Leonia, qui était venue chercher le bureau, frappa à la porte.
Elle attendait avec le marquis de Pardus en jouant aux échecs avec lui quelques instants plus tôt, quand un sanglot retentit soudain, la faisant tressaillir.
'...C'est papa qui pleure ?'
'C'est... certainement une façon bien particulière de pleurer.'
Leonia, surprise par le bruit, fut décontenancée, et le marquis de Pardus, venu rendre visite à Ferio, s'esquiva discrètement.

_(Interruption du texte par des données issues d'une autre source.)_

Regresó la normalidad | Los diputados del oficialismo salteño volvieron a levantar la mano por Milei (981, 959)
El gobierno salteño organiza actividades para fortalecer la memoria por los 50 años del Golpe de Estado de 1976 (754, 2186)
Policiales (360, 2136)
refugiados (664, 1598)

À la place, il désigna la direction d'où provenait le son.
Leonia monta immédiatement à l'étage où se trouvait le bureau de Ferio.
Et, effectivement, de forts sanglots étaient audibles au-delà du bureau.
On aurait dit une bête massive poussant un gémissement déchirant.
Un son qui tiraillait douloureusement le cœur de qui l'écoutait.
'Mais ce n'est pas la voix de papa.'
'En plus, c'était une voix que j'avais déjà entendue quelque part.'
Au moment où elle se souvint de qui était cette voix, la porte du bureau grincia en s'ouvrant.
Ferio en sortit, n'ouvrant la porte que juste ce qu'il fallait pour qu'on ne voie pas l'intérieur.
« Le comte Urmariti... non, Grand-père est à l'intérieur ? » demanda Leonia prudemment.
Mais Leonia avait déjà vu le comte Urmariti par l'étroite ouverture.
L'expression de l'enfant s'assombrit.
« Je viens d'être avec Grand-père le marquis de Pardus. »
« Il a vraiment insisté pour rester avec moi aujourd'hui, plus que d'habitude. »
Ferio caressa doucement la tête de Leonia.
Leonia attrapa la main posée sur sa tête et ferma les yeux très fort.
« C'est si dur que ça pour lui ? »
Ferio ne put répondre facilement.
Il se contenta de lui tapoter la tête en silence, son expression plus lourde que d'habitude.
Il avait laissé Leonia aux soins du marquis de Pardus pour laisser au comte Urmariti le temps de se reprendre.
Et aussi, pour protéger le secret de Leonia.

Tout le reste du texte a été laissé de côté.